Write out all of the listing exactly. Add nothing to it.
[Opening GIVEN INFORMATION section]
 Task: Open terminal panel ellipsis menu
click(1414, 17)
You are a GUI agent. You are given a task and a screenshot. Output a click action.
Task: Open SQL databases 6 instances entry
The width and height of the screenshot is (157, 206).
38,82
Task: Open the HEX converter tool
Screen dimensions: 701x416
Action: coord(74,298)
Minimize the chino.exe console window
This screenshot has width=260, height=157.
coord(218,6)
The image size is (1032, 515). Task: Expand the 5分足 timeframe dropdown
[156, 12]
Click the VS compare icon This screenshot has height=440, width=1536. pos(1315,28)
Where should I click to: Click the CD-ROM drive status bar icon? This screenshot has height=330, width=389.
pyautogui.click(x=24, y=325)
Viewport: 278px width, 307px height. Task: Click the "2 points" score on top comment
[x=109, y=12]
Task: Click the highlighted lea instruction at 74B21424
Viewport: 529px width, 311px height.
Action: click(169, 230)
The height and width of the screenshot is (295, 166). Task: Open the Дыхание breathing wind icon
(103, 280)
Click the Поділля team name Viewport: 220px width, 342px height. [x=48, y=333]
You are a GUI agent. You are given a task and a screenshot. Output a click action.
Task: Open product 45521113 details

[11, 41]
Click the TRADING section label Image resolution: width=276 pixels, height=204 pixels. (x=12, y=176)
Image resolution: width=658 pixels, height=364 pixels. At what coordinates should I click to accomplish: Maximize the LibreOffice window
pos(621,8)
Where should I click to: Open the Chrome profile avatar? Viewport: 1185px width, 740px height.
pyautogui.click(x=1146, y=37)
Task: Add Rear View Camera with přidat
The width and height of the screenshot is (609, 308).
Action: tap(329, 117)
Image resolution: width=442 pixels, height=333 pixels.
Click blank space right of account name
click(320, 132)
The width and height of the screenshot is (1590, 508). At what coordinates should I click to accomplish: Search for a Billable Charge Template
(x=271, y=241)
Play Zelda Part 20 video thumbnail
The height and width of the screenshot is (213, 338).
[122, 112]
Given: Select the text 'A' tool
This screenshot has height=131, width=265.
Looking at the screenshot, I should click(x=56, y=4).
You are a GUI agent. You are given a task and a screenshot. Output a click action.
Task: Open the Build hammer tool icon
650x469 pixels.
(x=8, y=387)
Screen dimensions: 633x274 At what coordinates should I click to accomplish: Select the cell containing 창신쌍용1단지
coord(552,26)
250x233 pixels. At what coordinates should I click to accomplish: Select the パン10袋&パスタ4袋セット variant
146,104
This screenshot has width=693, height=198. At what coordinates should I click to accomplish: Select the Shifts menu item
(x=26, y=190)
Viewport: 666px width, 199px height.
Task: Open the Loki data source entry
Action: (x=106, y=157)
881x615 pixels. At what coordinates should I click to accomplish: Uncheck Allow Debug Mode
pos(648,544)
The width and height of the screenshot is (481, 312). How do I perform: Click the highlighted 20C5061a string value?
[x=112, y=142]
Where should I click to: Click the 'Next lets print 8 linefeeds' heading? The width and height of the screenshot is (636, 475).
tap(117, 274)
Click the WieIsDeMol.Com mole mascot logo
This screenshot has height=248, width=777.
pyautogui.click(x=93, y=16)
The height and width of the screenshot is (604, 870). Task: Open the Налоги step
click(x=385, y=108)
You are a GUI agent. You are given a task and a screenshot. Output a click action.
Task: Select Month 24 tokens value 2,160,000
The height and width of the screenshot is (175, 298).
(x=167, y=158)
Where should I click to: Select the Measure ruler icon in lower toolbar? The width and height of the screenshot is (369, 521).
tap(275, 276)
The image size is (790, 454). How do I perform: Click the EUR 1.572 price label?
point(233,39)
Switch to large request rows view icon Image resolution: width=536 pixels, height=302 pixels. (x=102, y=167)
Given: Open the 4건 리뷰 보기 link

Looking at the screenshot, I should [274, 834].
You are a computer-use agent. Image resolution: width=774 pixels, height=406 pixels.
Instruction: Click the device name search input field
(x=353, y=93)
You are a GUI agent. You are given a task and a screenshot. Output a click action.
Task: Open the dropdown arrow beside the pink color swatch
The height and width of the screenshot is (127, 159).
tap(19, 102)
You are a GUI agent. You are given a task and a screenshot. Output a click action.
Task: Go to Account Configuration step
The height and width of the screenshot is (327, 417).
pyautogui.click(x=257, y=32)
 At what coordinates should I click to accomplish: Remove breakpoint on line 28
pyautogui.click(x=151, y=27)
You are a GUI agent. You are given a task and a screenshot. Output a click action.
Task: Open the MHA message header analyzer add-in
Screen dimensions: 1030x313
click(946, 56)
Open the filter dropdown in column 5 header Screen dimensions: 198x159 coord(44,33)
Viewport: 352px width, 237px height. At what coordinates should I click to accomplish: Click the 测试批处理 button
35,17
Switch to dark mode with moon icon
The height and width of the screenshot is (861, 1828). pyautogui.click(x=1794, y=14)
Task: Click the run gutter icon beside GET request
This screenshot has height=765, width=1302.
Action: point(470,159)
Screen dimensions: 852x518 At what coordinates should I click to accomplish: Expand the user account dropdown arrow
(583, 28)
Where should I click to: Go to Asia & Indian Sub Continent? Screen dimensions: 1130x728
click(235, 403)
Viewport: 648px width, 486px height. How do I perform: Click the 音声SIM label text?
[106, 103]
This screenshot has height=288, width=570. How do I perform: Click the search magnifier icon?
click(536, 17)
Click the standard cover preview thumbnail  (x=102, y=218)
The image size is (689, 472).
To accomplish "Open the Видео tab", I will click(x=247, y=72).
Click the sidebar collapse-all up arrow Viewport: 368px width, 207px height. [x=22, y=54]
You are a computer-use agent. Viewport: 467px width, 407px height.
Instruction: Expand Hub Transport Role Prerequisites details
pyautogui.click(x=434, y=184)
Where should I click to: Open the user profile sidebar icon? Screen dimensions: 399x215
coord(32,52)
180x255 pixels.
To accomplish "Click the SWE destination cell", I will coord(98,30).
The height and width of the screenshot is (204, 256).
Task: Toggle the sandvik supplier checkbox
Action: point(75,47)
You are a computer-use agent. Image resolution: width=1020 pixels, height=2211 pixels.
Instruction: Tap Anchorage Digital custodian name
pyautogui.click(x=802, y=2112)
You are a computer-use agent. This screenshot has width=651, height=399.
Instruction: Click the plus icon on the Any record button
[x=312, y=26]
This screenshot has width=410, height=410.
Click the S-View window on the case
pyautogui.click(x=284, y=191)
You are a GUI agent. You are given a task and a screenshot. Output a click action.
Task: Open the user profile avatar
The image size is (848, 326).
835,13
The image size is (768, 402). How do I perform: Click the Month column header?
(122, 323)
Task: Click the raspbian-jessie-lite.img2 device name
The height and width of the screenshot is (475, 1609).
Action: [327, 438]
[Closing GIVEN INFORMATION section]
▸ **PROBLEM SOLUTION**
 Task: Open terminal panel ellipsis menu
click(1414, 17)
You are a GUI agent. You are given a task and a screenshot. Output a click action.
Task: Open SQL databases 6 instances entry
The width and height of the screenshot is (157, 206).
38,82
Task: Open the HEX converter tool
Screen dimensions: 701x416
Action: coord(74,298)
Minimize the chino.exe console window
This screenshot has width=260, height=157.
coord(218,6)
The image size is (1032, 515). Task: Expand the 5分足 timeframe dropdown
[156, 12]
Click the VS compare icon This screenshot has height=440, width=1536. pos(1315,28)
Where should I click to: Click the CD-ROM drive status bar icon? This screenshot has height=330, width=389.
pyautogui.click(x=24, y=325)
Viewport: 278px width, 307px height. Task: Click the "2 points" score on top comment
[x=109, y=12]
Task: Click the highlighted lea instruction at 74B21424
Viewport: 529px width, 311px height.
Action: click(169, 230)
The height and width of the screenshot is (295, 166). Task: Open the Дыхание breathing wind icon
(103, 280)
Click the Поділля team name Viewport: 220px width, 342px height. [x=48, y=333]
You are a GUI agent. You are given a task and a screenshot. Output a click action.
Task: Open product 45521113 details

[11, 41]
Click the TRADING section label Image resolution: width=276 pixels, height=204 pixels. (x=12, y=176)
Image resolution: width=658 pixels, height=364 pixels. At what coordinates should I click to accomplish: Maximize the LibreOffice window
pos(621,8)
Where should I click to: Open the Chrome profile avatar? Viewport: 1185px width, 740px height.
pyautogui.click(x=1146, y=37)
Task: Add Rear View Camera with přidat
The width and height of the screenshot is (609, 308).
Action: tap(329, 117)
Image resolution: width=442 pixels, height=333 pixels.
Click blank space right of account name
click(320, 132)
The width and height of the screenshot is (1590, 508). At what coordinates should I click to accomplish: Search for a Billable Charge Template
(x=271, y=241)
Play Zelda Part 20 video thumbnail
The height and width of the screenshot is (213, 338).
[122, 112]
Given: Select the text 'A' tool
This screenshot has height=131, width=265.
Looking at the screenshot, I should click(x=56, y=4).
You are a GUI agent. You are given a task and a screenshot. Output a click action.
Task: Open the Build hammer tool icon
650x469 pixels.
(x=8, y=387)
Screen dimensions: 633x274 At what coordinates should I click to accomplish: Select the cell containing 창신쌍용1단지
coord(552,26)
250x233 pixels. At what coordinates should I click to accomplish: Select the パン10袋&パスタ4袋セット variant
146,104
This screenshot has width=693, height=198. At what coordinates should I click to accomplish: Select the Shifts menu item
(x=26, y=190)
Viewport: 666px width, 199px height.
Task: Open the Loki data source entry
Action: (x=106, y=157)
881x615 pixels. At what coordinates should I click to accomplish: Uncheck Allow Debug Mode
pos(648,544)
The width and height of the screenshot is (481, 312). How do I perform: Click the highlighted 20C5061a string value?
[x=112, y=142]
Where should I click to: Click the 'Next lets print 8 linefeeds' heading? The width and height of the screenshot is (636, 475).
tap(117, 274)
Click the WieIsDeMol.Com mole mascot logo
This screenshot has height=248, width=777.
pyautogui.click(x=93, y=16)
The height and width of the screenshot is (604, 870). Task: Open the Налоги step
click(x=385, y=108)
You are a GUI agent. You are given a task and a screenshot. Output a click action.
Task: Select Month 24 tokens value 2,160,000
The height and width of the screenshot is (175, 298).
(x=167, y=158)
Where should I click to: Select the Measure ruler icon in lower toolbar? The width and height of the screenshot is (369, 521).
tap(275, 276)
The image size is (790, 454). How do I perform: Click the EUR 1.572 price label?
point(233,39)
Switch to large request rows view icon Image resolution: width=536 pixels, height=302 pixels. (x=102, y=167)
Given: Open the 4건 리뷰 보기 link

Looking at the screenshot, I should [274, 834].
You are a computer-use agent. Image resolution: width=774 pixels, height=406 pixels.
Instruction: Click the device name search input field
(x=353, y=93)
You are a GUI agent. You are given a task and a screenshot. Output a click action.
Task: Open the dropdown arrow beside the pink color swatch
The height and width of the screenshot is (127, 159).
tap(19, 102)
You are a GUI agent. You are given a task and a screenshot. Output a click action.
Task: Go to Account Configuration step
The height and width of the screenshot is (327, 417).
pyautogui.click(x=257, y=32)
 At what coordinates should I click to accomplish: Remove breakpoint on line 28
pyautogui.click(x=151, y=27)
You are a GUI agent. You are given a task and a screenshot. Output a click action.
Task: Open the MHA message header analyzer add-in
Screen dimensions: 1030x313
click(946, 56)
Open the filter dropdown in column 5 header Screen dimensions: 198x159 coord(44,33)
Viewport: 352px width, 237px height. At what coordinates should I click to accomplish: Click the 测试批处理 button
35,17
Switch to dark mode with moon icon
The height and width of the screenshot is (861, 1828). pyautogui.click(x=1794, y=14)
Task: Click the run gutter icon beside GET request
This screenshot has height=765, width=1302.
Action: point(470,159)
Screen dimensions: 852x518 At what coordinates should I click to accomplish: Expand the user account dropdown arrow
(583, 28)
Where should I click to: Go to Asia & Indian Sub Continent? Screen dimensions: 1130x728
click(235, 403)
Viewport: 648px width, 486px height. How do I perform: Click the 音声SIM label text?
[106, 103]
This screenshot has height=288, width=570. How do I perform: Click the search magnifier icon?
click(536, 17)
Click the standard cover preview thumbnail  (x=102, y=218)
The image size is (689, 472).
To accomplish "Open the Видео tab", I will click(x=247, y=72).
Click the sidebar collapse-all up arrow Viewport: 368px width, 207px height. [x=22, y=54]
You are a computer-use agent. Viewport: 467px width, 407px height.
Instruction: Expand Hub Transport Role Prerequisites details
pyautogui.click(x=434, y=184)
Where should I click to: Open the user profile sidebar icon? Screen dimensions: 399x215
coord(32,52)
180x255 pixels.
To accomplish "Click the SWE destination cell", I will coord(98,30).
The height and width of the screenshot is (204, 256).
Task: Toggle the sandvik supplier checkbox
Action: point(75,47)
You are a computer-use agent. Image resolution: width=1020 pixels, height=2211 pixels.
Instruction: Tap Anchorage Digital custodian name
pyautogui.click(x=802, y=2112)
You are a computer-use agent. This screenshot has width=651, height=399.
Instruction: Click the plus icon on the Any record button
[x=312, y=26]
This screenshot has width=410, height=410.
Click the S-View window on the case
pyautogui.click(x=284, y=191)
You are a GUI agent. You are given a task and a screenshot. Output a click action.
Task: Open the user profile avatar
The image size is (848, 326).
835,13
The image size is (768, 402). How do I perform: Click the Month column header?
(122, 323)
Task: Click the raspbian-jessie-lite.img2 device name
The height and width of the screenshot is (475, 1609).
Action: [327, 438]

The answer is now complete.